### Quoted text

========

Copying data from Python list back to SciDB is the fun part, as I can choose the chunk size for the 2D array independently of the input array. Let i and j be the dimension names for the 2D array, to keep the implementation simple at first I choose chunk size for i to be 1, and j to be the length of the 2nd dimension, so that I can use the Chunk::allocateAndCopy() function easily:

namespace py = boost::python;
// Data in Python list
const py::list& buffer = ...

// Get the dimension of the result list
const vector<uint64_t>& bufferDims = getDimensionsFromPyList( buffer );

    // Now we know the dimension of the result, need to get a new schema for the
    // result array constructor
    Dimensions newDimensions(bufferDims.size());
    if (bufferDims.size() == 1) {
      ...
    }
    else {
        newDimensions[0] = DimensionDesc("i",                             // name
                                         Coordinate(0),                   // start
                                         Coordinate(0),                   // curStart
                                         Coordinate(bufferDims.at(0)-1),  // end
                                         Coordinate(bufferDims.at(0)-1),  // curEnd
                                         1,                               // chunk size
                                         0);                              // overlap
        
        newDimensions[1] = DimensionDesc("j",                             // name
                                         Coordinate(0),                   // start
                                         Coordinate(0),                   // curStart
                                         Coordinate(bufferDims.at(1)-1),  // end
                                         Coordinate(bufferDims.at(1)-1),  // curEnd
                                         bufferDims.at(1),                // chunk size
                                         0);                              // overlap
    }

    // New schema
    Attributes newAttributes(1);
    newAttributes[0] = inputSchema.getAttributes()[0];
    const ArrayDesc resultSchema(inputSchema.getName() + "_python_output",
                                 newAttributes,
                                 newDimensions);

    // Array constructed from new schema
    boost::shared_ptr<Array> resultArray (new MemArray( resultSchema ));

    AttributeDesc const& dstAttr = resultSchema.getAttributes()[0];

  if (bufferDims.size() == 1) {
     ...

========

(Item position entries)
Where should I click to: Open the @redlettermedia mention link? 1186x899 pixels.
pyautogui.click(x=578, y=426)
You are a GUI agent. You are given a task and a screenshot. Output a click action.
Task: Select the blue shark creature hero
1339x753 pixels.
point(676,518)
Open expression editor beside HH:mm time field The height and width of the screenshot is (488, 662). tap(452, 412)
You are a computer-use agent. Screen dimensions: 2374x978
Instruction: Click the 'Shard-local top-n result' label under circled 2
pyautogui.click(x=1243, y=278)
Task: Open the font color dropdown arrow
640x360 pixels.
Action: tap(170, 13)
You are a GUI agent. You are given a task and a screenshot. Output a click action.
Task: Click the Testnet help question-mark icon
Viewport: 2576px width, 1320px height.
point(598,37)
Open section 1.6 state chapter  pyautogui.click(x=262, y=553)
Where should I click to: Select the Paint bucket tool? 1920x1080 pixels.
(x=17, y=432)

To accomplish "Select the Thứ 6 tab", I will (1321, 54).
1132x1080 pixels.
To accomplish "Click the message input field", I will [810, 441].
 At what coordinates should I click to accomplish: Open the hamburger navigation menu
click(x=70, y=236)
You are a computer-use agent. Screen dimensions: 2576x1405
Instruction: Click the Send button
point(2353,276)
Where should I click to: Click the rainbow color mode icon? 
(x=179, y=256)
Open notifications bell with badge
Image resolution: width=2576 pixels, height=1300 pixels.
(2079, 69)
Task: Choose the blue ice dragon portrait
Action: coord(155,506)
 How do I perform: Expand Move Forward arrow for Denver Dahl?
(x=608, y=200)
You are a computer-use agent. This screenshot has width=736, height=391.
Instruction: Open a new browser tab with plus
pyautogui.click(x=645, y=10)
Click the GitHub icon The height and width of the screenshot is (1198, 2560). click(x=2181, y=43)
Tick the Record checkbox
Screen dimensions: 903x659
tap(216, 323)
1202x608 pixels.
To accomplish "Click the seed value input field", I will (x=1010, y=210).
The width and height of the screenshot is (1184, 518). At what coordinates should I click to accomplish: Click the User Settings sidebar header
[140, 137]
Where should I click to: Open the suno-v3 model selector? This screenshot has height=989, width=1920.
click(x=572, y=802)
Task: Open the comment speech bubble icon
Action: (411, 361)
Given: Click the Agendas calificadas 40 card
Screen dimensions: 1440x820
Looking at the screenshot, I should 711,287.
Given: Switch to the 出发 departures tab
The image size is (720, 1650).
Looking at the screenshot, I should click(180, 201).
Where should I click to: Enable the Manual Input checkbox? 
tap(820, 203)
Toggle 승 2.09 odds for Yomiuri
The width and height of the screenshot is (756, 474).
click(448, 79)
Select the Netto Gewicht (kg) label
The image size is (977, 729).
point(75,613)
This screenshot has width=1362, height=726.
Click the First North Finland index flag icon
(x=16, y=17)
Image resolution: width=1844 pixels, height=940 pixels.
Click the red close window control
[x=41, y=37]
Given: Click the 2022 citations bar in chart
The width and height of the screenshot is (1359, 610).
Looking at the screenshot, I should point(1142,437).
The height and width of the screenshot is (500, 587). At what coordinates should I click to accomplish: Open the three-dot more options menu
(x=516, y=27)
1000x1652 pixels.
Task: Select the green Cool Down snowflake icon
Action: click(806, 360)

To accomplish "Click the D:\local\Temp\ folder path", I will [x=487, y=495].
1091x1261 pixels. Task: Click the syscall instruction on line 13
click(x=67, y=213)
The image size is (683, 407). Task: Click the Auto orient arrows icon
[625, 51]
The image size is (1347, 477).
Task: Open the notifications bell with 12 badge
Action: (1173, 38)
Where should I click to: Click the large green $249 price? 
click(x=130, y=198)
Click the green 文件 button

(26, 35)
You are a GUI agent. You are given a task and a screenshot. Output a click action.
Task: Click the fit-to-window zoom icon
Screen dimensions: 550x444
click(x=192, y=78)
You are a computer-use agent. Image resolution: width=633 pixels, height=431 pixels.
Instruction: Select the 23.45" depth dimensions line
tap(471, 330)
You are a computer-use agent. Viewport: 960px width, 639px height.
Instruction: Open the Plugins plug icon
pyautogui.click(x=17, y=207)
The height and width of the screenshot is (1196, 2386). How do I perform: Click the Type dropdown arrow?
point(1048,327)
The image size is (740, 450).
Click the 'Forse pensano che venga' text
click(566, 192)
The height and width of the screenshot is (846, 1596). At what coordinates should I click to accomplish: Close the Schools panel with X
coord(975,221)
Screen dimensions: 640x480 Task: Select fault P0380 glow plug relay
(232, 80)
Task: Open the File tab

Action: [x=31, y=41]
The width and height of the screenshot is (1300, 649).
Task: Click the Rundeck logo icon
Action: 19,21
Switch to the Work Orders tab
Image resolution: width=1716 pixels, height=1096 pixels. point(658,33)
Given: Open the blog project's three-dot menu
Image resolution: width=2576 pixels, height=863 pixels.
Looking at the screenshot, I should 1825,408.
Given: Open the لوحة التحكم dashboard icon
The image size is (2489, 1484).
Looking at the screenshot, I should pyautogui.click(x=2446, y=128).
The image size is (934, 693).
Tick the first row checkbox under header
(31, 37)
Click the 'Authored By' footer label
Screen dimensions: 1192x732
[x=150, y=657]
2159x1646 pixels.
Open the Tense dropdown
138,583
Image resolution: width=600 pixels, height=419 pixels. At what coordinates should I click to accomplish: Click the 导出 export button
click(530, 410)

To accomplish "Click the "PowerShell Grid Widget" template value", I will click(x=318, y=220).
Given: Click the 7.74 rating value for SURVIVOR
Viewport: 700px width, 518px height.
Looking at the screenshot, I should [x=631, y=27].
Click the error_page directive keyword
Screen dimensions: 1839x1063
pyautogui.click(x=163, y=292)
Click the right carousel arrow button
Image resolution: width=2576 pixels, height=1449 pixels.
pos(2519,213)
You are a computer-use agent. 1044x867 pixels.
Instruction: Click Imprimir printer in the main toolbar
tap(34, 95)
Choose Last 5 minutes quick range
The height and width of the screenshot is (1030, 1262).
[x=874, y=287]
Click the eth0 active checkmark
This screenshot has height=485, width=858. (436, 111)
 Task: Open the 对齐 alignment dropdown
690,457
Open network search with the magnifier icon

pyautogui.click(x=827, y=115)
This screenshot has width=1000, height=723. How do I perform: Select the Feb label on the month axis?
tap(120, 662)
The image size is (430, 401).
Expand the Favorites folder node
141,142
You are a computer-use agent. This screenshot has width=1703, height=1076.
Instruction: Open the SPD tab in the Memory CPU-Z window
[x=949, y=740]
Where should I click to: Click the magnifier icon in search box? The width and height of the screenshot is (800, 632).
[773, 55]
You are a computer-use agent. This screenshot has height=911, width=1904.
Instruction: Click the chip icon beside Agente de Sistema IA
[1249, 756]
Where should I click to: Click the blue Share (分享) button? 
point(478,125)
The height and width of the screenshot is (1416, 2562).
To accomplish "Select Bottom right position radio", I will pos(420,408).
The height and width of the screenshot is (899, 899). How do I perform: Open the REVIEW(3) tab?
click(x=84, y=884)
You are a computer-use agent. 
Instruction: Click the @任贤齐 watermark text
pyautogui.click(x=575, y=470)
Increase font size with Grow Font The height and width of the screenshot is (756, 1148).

========

### Exercises
**A)** In the SciDB excerpt, what chunk size is first chosen for the dimension i?
**B)** Summarize the SciDB excerpt in two sentences.
**C)** Write the next part of the SciDB excerpt, picking up after its final line.
You can leave the records aside.

### Results in order
**A)** A chunk size of 1.

**B)** When data is copied from a Python list back to SciDB, the chunk size of the 2D array can be chosen independently of the input array. To keep things simple and make Chunk::allocateAndCopy() easy to use, the chunk size for i is first set to 1 and the chunk size for j to the length of the second dimension, and the code uses these dimensions to build a new schema and a MemArray result array.

**C)**
  }
   else if (bufferDims.size() == 2) {
        uint64_t i = 0; // index to item in list buffer, 1st dimension
        uint64_t j = 0; // index to item in list buffer, 2nd dimension
        uint64_t t = 0; // index to item in temporary array for copying

        const uint64_t numOfChunks  = bufferDims.at(0);
        DimensionDesc const& dstDim = resultSchema.getDimensions()[1];
        const uint64_t dstLen       = dstDim.getLength();
        const uint64_t dstChunkSize = dstDim.getChunkInterval();
        boost::shared_ptr<ArrayIterator> resultItr = resultArray->getIterator(dstAttr.getId());
        boost::shared_array<double> tmpBuffer (new double[dstChunkSize]);

            for (i = 0; i < numOfChunks; ++i) {

                const py::list& subBuffer = py::extract<py::list>( buffer[i] );

                // Update existing chunk or create new chunk
                Coordinates pos;
                pos.push_back(i);
                pos.push_back(0);
                Chunk *outChunk = (resultItr->setPosition(pos)) ? &resultItr->updateChunk()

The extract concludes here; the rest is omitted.